Raw records
+++++
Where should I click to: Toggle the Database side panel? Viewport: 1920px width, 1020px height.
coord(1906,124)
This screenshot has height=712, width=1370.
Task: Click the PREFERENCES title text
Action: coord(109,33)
+++++
Print the data above line for line, with no changes.

In response
Where should I click to: Toggle the Database side panel? Viewport: 1920px width, 1020px height.
coord(1906,124)
This screenshot has height=712, width=1370.
Task: Click the PREFERENCES title text
Action: coord(109,33)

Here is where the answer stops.